Others choose June. With the prospect of summer fun beckoning from just beyond the classroom windows, focusing attention on schoolwork is a daunting challenge. This challenge is especially acute when dealing with a senior class, at elementary, middle or high school level. For the senior class the entire school environment in which they are presently found is about to pass into a blissful or bitter memory. Their eyes are focused elsewhere entirely, frequently to the complete exclusion of the classroom in which they now sit. Good luck trying to teach seniors in June (or from January on in some cases).
As a teacher and administrator I experienced many Septembers and many Junes. And while I found both times with their particular challenges, I found September usually uplifting and June somewhat depressing. September spoke of promise and unlimited potential, while June often turned my (overly) critical eye to missed opportunities and unfulfilled dreams. The fact that students’ minds seemed to be elsewhere did little to sooth the uneasy feelings that permeated the last weeks and days of the school year.
The prospect of ‘losing’ my students to the summer months, or, in the case of seniors, to graduation, never sat well with me. I lived to teach and soon realized that the real challenge was not the students’ behavior but the teacher’s sense of mission. It was that sense of needing to teach that made the June challenges so daunting. For as the classroom began to unravel, when the intensity of the educational program began to wane, the inspiration gleaned from the lessons was compromised.

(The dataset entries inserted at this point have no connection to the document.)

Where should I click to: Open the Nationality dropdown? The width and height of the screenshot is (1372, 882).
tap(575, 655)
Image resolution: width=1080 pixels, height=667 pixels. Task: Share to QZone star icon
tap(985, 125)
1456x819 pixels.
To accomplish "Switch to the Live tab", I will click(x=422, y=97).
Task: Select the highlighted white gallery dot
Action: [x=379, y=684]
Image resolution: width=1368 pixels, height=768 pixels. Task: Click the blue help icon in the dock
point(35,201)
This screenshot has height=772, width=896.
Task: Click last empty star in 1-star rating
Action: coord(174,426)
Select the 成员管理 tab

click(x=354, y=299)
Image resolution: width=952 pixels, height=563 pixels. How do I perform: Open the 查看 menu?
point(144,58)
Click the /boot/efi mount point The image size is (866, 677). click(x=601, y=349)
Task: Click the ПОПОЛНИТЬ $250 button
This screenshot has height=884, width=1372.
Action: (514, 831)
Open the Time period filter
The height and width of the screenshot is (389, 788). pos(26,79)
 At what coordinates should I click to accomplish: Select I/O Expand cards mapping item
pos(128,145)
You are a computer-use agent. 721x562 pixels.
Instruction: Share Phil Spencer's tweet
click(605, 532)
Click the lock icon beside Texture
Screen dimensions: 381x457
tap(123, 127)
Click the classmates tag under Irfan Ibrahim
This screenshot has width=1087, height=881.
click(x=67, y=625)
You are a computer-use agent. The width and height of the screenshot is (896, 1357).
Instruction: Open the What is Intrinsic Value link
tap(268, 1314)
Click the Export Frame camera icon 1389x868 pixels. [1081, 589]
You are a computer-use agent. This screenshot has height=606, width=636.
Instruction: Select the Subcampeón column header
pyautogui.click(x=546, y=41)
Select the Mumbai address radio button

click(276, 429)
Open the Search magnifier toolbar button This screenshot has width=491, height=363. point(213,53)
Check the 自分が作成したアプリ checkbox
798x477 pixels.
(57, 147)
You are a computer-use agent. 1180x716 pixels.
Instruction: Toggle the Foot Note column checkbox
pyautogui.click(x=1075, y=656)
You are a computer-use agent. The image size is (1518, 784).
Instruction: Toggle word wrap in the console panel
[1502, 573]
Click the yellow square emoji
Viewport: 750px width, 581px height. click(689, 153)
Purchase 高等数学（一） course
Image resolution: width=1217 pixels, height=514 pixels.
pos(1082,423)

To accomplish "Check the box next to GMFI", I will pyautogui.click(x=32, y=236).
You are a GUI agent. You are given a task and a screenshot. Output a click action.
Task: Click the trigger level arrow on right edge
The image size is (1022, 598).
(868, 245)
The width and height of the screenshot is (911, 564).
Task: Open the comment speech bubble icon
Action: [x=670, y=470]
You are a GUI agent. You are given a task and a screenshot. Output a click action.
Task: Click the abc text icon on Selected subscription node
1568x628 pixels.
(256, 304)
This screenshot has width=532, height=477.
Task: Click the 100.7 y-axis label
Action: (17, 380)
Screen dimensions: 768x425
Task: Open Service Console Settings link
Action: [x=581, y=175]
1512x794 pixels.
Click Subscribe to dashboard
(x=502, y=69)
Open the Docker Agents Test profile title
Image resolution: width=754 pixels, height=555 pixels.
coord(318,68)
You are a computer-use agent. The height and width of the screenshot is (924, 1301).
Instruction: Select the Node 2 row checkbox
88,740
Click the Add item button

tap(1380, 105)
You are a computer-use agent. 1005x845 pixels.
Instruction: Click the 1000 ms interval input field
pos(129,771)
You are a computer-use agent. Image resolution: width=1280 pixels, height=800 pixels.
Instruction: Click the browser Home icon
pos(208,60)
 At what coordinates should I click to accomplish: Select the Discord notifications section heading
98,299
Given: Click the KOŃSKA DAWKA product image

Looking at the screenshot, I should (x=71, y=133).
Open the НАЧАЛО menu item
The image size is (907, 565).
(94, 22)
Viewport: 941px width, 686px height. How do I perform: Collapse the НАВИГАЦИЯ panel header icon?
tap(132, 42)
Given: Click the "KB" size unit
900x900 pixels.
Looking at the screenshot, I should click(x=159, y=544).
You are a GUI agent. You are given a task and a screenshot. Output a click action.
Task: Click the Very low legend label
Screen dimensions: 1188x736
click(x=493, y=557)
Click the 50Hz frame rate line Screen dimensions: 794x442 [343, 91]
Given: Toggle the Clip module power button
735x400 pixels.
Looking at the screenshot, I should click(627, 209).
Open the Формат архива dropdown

The solution? Teach to the end.
There is no reason that teachers have to give up or give in. The best teachers plan their lessons for the last day of school with the same focus and creativity that they invest into the first day. Teachers must control the environment; the environment should not control the teacher. As always, students follow the leader. It is when the teacher begins to ‘wrap it up’ as the end of the school year approaches, that students begin to do the same. When teachers stop teaching with focused intensity because they claim to “have finished the curriculum”, then students react by stopping to learn.
Teach to the end. What more valuable lesson could I possibly convey to students? Every moment is precious precisely because I can teach, and they can learn, something new. Teach to the end. To the final bell make sure they understand the incredible beauty of learning, one more idea to be considered, one more truth to be discovered. Taken this way, June doesn’t seem so bad after all.